• [Artículo]

▬▬▬

Entre las crónicas periodísticas que la exitosa narradora argentina Mariana Enríquez acaba de publicar (ed. Anagrama) bajo el título El otro lado, hay una que se titula «Aflojen con las tetas». Allí Enríquez se muestra sorprendida por la fijación porteña por sus tetas: «No puedo caminar sin que se me arrojen –el verbo no es exagerado— encima hombres babeantes e idiotizados», fascinados, según cuenta, por su pecho, aunque éste no sea desmesurado. Y luego le pregunta a los lectores: «¿Por qué miran tanto las tetas? ¿Qué les llama la atención? ¿Es porque ustedes no tienen?»
«Algunos hombres miran las tetas porque constituyen el atributo de femineidad más evidente»
Efectivamente, da en el clavo la escritora: los hombres –en fin, algunos hombres- las miran porque representan formalmente la diferencia de género y constituyen, después del aparato genital –que ni es protuberante ni está a la vista y por consiguiente no atrae la mirada- el atributo de femineidad más evidente.

▬▬▬

• [Consigna]
Según el artículo, ¿con qué título publicó Mariana Enríquez su libro de crónicas periodísticas?

• [Extracto de datos]

▬▬▬

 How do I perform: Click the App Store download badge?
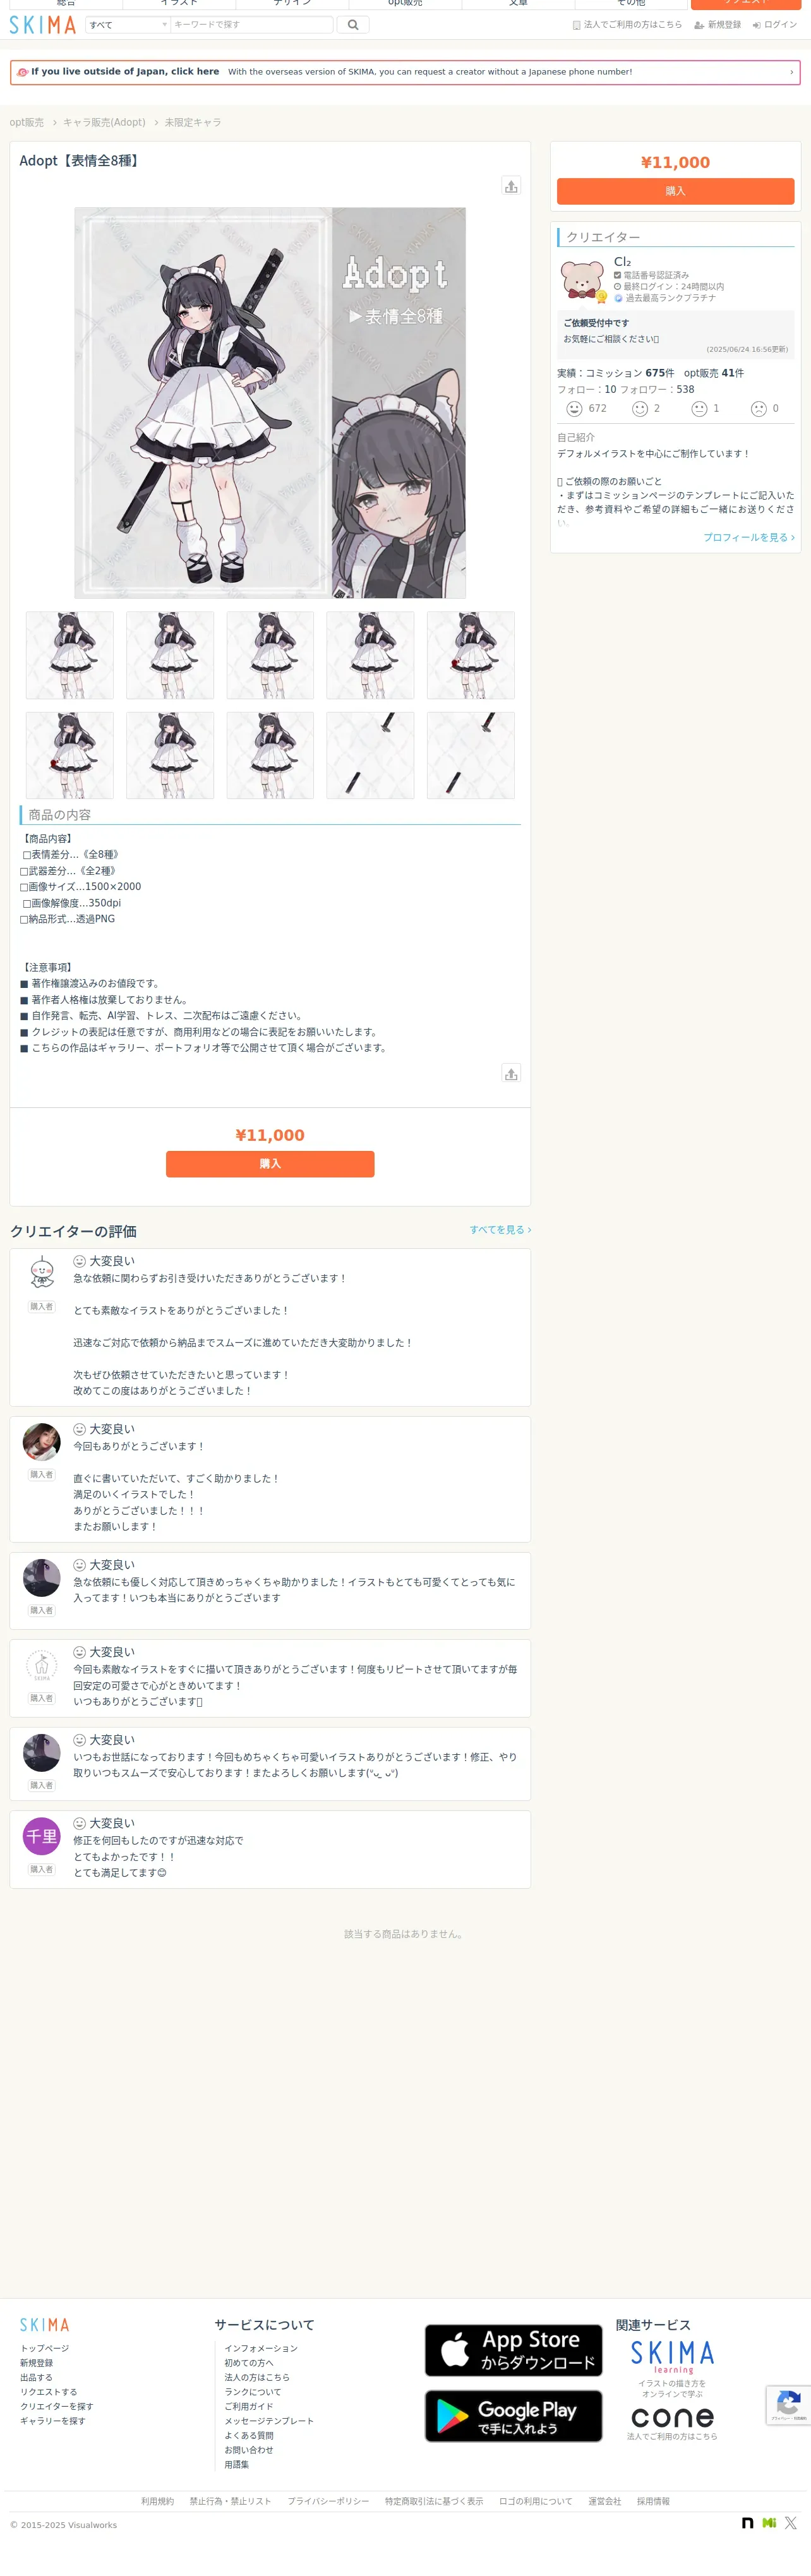(514, 2350)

▬▬▬

• [Solución]
El otro lado.